Seven homes were
“completely destroyed”
and three others damaged by a
“
giant fire
”
on Sunday in Pointe-à-Pitre, Guadeloupe, with the city's mayor Harry Durimel denouncing the scourge of joint ownership, responsible according to him for the departure of residents. lights.
According to the Departmental Fire and Rescue Service (Sdis) of Guadeloupe, firefighters were alerted at 4:46 a.m. for a house fire on rue Raspail, near the center of Pointe-à-Pitre, which quickly spread to other buildings.
Firefighters battled the fire for several hours, with the final toll being
“seven homes completely destroyed and three impacted”
.
“Two firefighters were slightly injured in the operation (...) The dynamics of the fire were very rapid
,” Félix Anthénor Abazac, the director of Sdis, explained to AFP, specifying that the buildings were
“mainly made up of drink"
.
Rudy Razan, a witness to the scene, spoke on local radio RCI of a
“frightening spectacle”
.
“We were woken up around 4:30 a.m. and when we went out, we saw a huge fire on one of the buildings
,” he said.
The mayor of Pointe-à-Pitre, Harry Durimel, spoke in a press release released on Sunday evening of
“a giant fire”
and
“a real disaster, like on a war field”
.
He specified that
“the building in which the fire seemed to have started was at the center of a clear abandonment procedure initiated by the municipal administration”
, but that this
“was paralyzed by conflicts between co-owners”
.
The town hall will
“ask for help so that we can overcome the problems of joint ownership which are paralyzing public action in the treatment of these houses and huts
,” he added.
Joint inheritance poses a problem
Joint inheritance - the fact that the assets of an estate belong indiscriminately to all the heirs without their respective shares being materially individualized, supposed to remain temporary - regularly causes land management difficulties in Guadeloupe and overseas.
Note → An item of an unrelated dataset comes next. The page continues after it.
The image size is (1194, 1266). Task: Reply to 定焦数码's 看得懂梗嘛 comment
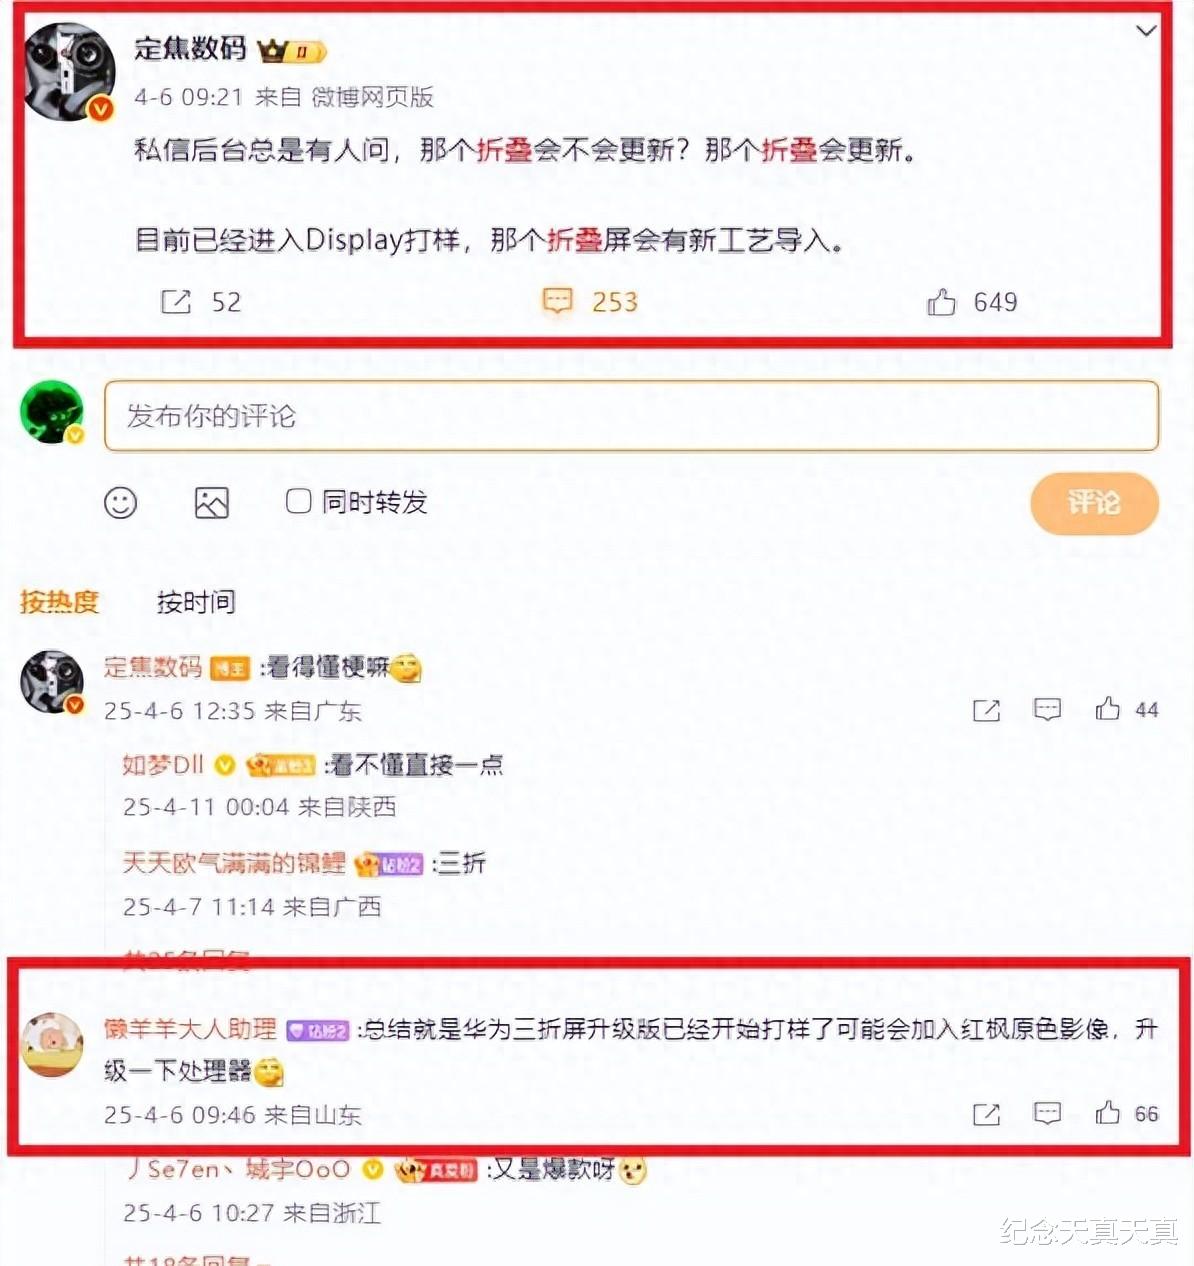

According to the National Agency for Housing Information (Anil),
“40% of private property has given rise to blocked joint ownership”
in overseas territories.
A law on joint inheritance was passed in 2018 at the initiative of Serge Letchimy, then MP for Martinique, to relax this rule, without resolving all the problems.
Pointe-à-Pitre also regularly experiences fires in old wooden houses, often abandoned.
Sunday evening, a charred body was also discovered after a fire which completely destroyed a wooden and sheet metal shed in Abymes, a town in Grande-Terre, the Pointe-à-Pitre prosecutor told AFP.